── Extracted records
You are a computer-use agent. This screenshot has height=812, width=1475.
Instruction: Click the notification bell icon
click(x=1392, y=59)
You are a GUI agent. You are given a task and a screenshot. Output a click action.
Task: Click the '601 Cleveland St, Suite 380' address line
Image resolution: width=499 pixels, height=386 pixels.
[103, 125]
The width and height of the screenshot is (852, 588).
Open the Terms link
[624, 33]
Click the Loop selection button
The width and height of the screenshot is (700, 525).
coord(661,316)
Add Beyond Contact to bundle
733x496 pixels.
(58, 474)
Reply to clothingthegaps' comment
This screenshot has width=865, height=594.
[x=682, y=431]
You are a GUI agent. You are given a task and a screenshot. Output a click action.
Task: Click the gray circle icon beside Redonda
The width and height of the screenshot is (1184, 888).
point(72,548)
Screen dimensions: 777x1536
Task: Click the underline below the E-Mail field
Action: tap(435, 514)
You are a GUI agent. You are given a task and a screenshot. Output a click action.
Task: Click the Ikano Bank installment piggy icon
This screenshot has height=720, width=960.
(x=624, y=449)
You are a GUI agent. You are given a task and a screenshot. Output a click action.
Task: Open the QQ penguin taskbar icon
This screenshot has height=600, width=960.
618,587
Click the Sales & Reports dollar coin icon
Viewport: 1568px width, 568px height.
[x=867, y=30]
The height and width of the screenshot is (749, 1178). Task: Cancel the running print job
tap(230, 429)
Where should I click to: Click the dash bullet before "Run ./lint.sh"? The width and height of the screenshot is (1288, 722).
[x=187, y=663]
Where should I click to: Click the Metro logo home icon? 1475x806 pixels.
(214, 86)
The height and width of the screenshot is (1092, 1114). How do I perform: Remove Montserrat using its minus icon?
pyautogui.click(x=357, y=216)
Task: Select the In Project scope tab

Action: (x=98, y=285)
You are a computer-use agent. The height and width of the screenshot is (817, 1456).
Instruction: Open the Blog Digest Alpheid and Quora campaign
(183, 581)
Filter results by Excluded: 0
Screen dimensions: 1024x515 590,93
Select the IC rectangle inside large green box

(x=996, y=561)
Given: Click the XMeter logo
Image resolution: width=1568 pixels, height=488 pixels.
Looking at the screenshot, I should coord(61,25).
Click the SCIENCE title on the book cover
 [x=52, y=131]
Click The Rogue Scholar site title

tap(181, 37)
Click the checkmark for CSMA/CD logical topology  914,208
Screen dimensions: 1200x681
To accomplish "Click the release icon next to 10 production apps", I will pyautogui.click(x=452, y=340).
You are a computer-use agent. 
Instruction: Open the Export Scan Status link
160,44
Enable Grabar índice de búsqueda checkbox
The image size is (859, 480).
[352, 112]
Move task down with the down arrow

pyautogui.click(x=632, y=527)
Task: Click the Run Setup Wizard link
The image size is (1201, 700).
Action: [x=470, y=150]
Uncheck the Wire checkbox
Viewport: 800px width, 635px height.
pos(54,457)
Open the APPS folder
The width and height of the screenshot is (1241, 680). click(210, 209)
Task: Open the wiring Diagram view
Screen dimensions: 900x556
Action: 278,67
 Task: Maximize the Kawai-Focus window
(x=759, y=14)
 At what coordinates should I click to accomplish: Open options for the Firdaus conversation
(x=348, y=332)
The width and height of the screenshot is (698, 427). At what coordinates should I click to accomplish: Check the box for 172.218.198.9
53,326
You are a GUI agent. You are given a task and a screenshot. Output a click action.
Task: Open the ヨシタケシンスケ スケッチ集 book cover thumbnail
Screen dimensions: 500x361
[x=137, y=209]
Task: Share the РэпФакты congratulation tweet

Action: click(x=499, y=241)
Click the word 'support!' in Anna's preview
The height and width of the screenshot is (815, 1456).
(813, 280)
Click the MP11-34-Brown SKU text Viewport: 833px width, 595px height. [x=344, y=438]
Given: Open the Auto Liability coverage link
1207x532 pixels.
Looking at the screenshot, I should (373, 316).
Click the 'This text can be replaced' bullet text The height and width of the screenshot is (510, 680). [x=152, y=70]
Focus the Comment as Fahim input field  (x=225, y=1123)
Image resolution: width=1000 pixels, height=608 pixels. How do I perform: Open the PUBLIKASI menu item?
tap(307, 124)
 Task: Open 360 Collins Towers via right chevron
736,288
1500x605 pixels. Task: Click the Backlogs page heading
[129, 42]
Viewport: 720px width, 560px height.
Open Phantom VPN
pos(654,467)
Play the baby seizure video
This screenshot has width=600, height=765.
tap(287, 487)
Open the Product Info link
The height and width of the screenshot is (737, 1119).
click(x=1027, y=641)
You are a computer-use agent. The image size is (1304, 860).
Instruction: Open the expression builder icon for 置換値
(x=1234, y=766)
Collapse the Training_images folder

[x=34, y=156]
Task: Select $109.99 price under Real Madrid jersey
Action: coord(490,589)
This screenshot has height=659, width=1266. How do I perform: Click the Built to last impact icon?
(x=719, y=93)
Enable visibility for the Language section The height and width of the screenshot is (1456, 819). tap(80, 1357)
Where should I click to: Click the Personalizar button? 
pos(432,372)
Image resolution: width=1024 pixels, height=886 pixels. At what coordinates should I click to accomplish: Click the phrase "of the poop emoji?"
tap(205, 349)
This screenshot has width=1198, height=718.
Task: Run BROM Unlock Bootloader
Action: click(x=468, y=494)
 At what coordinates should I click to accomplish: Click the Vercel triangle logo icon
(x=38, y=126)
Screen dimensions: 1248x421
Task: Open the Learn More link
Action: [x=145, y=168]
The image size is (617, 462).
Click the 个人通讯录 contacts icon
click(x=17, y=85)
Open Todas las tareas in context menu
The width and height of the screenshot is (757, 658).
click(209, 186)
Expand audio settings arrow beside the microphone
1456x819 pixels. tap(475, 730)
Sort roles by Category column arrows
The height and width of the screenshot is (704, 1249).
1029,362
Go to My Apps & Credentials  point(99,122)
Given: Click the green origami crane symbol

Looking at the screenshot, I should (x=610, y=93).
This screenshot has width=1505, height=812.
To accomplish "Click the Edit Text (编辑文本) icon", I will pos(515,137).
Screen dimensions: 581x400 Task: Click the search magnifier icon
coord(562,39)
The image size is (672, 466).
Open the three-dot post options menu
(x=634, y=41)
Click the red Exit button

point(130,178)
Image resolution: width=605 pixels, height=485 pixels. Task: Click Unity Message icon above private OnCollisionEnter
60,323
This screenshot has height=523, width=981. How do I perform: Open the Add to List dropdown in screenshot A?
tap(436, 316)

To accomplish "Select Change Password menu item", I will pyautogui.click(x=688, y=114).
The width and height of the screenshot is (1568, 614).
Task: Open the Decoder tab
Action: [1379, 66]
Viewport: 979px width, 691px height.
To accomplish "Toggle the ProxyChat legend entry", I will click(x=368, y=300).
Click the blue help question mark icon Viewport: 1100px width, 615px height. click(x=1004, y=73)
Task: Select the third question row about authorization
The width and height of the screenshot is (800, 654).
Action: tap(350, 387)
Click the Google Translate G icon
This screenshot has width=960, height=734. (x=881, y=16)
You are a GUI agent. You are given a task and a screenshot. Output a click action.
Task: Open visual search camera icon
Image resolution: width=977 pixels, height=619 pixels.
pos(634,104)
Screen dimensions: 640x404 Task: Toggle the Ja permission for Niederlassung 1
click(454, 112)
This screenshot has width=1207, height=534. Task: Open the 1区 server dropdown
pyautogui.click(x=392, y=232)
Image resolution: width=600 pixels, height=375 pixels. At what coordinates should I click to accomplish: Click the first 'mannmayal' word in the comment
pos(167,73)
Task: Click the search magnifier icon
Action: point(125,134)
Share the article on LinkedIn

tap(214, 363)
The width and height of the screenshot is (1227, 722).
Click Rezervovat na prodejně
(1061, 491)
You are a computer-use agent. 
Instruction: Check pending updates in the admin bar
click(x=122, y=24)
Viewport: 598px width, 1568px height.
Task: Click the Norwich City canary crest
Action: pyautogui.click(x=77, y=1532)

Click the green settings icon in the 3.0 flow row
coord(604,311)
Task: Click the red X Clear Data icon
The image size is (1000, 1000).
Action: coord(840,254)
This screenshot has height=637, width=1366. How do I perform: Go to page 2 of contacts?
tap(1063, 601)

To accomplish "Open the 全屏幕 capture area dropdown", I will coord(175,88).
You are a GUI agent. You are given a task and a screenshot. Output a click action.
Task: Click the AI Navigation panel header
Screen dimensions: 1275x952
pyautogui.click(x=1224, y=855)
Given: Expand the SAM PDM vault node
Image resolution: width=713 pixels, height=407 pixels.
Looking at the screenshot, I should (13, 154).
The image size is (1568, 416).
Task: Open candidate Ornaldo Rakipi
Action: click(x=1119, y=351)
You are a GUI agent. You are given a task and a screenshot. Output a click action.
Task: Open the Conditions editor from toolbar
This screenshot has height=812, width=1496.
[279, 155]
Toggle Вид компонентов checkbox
────
From the line that has "Click the checkmark" through the line that has "Task: Open the wiring Diagram view", copy every line exactly as it appears above, and leave out all others.

Click the checkmark for CSMA/CD logical topology  914,208
Screen dimensions: 1200x681
To accomplish "Click the release icon next to 10 production apps", I will pyautogui.click(x=452, y=340).
You are a computer-use agent. 
Instruction: Open the Export Scan Status link
160,44
Enable Grabar índice de búsqueda checkbox
The image size is (859, 480).
[352, 112]
Move task down with the down arrow

pyautogui.click(x=632, y=527)
Task: Click the Run Setup Wizard link
The image size is (1201, 700).
Action: [x=470, y=150]
Uncheck the Wire checkbox
Viewport: 800px width, 635px height.
pos(54,457)
Open the APPS folder
The width and height of the screenshot is (1241, 680). click(210, 209)
Task: Open the wiring Diagram view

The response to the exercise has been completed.